- WHAT YOU WILL DO
Pictures stay out of the copy. Transcribe exactly the lines from the line with "Instruction: Select the" through the final line of the records.

(Pixel coordinate grounding data)
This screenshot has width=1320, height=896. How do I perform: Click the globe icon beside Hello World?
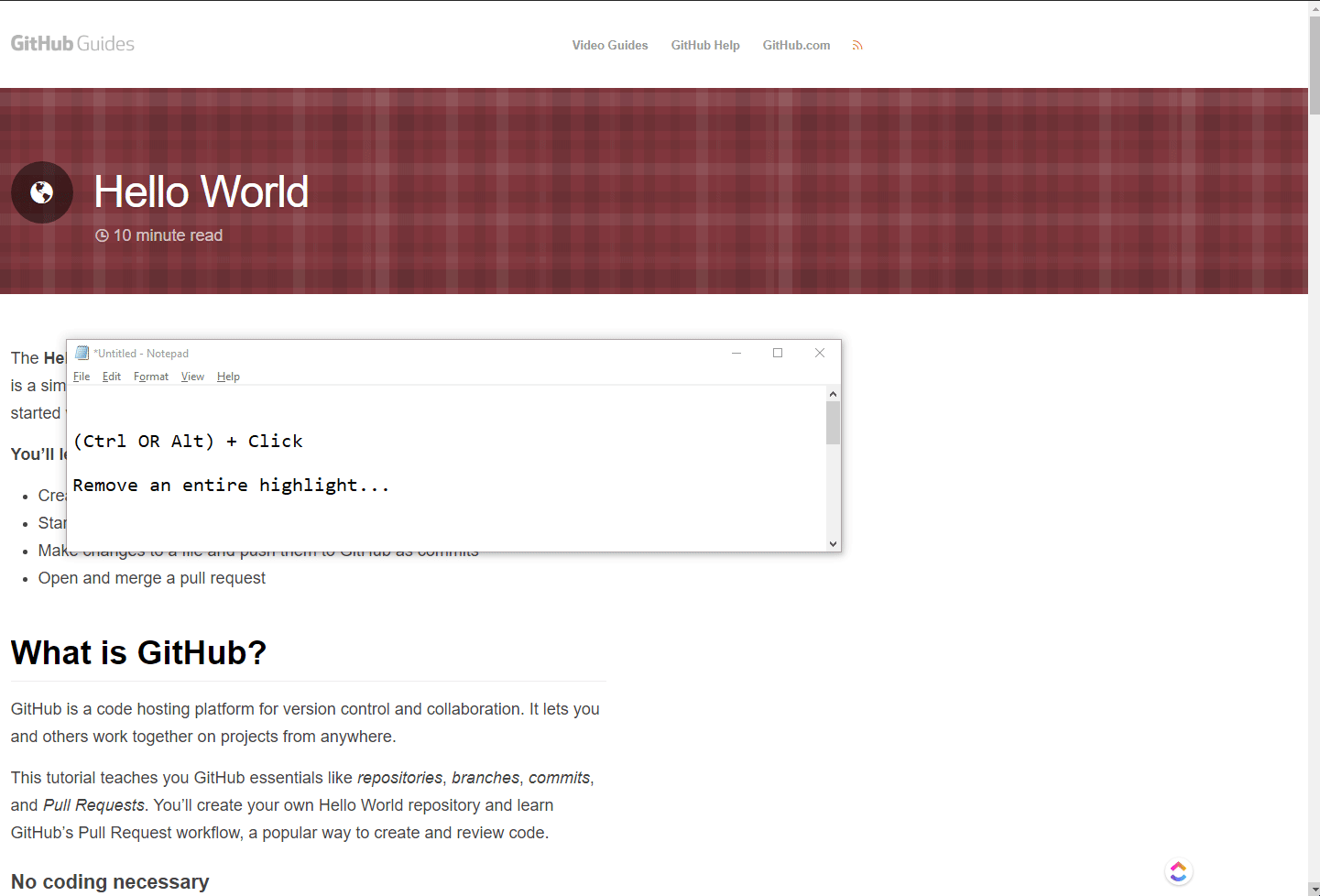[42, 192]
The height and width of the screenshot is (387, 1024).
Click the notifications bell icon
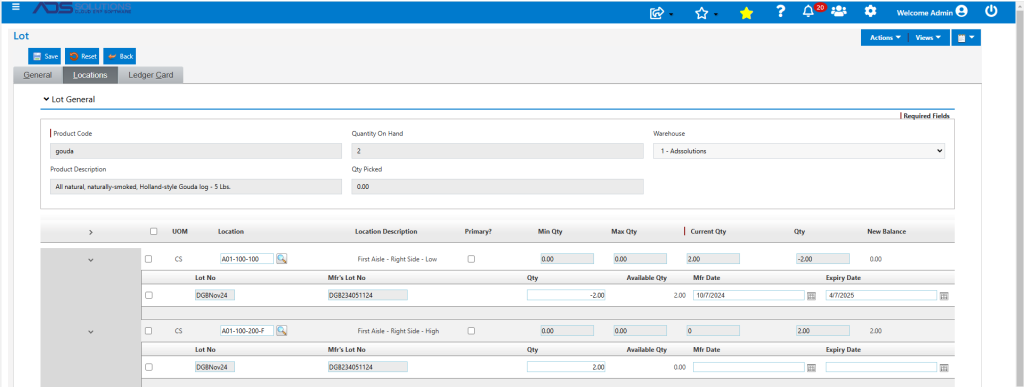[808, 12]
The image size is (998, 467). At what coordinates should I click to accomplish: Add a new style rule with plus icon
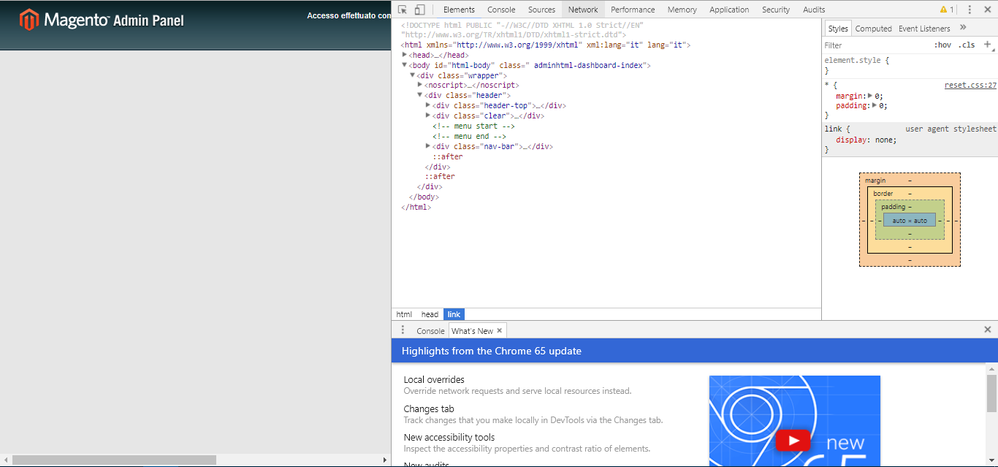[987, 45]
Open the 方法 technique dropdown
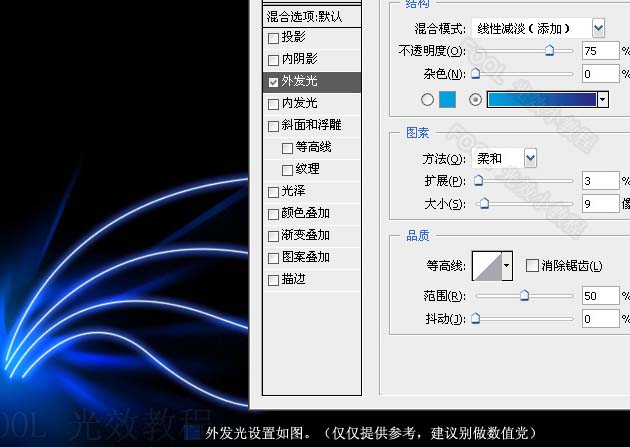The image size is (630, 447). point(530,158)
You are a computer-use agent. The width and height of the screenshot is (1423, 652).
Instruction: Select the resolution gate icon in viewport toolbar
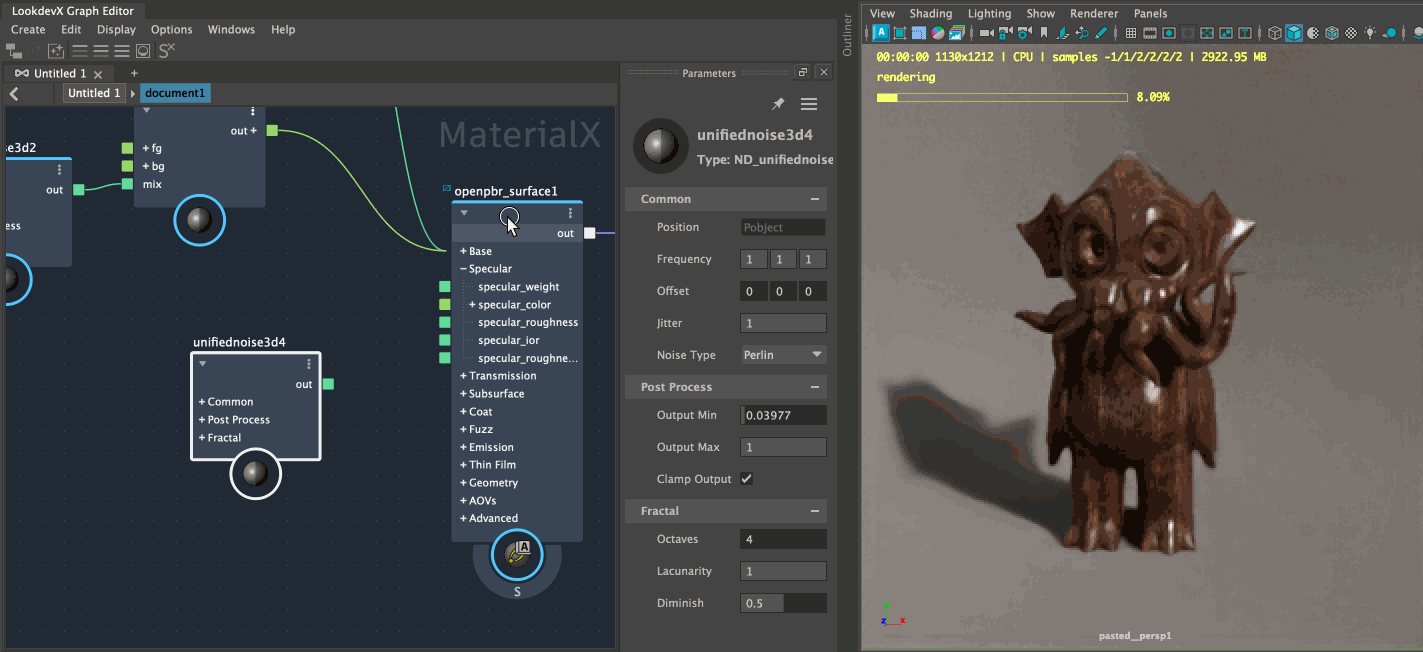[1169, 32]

- RESPONSE
Instruction: Select the resolution gate icon in viewport toolbar
[1169, 32]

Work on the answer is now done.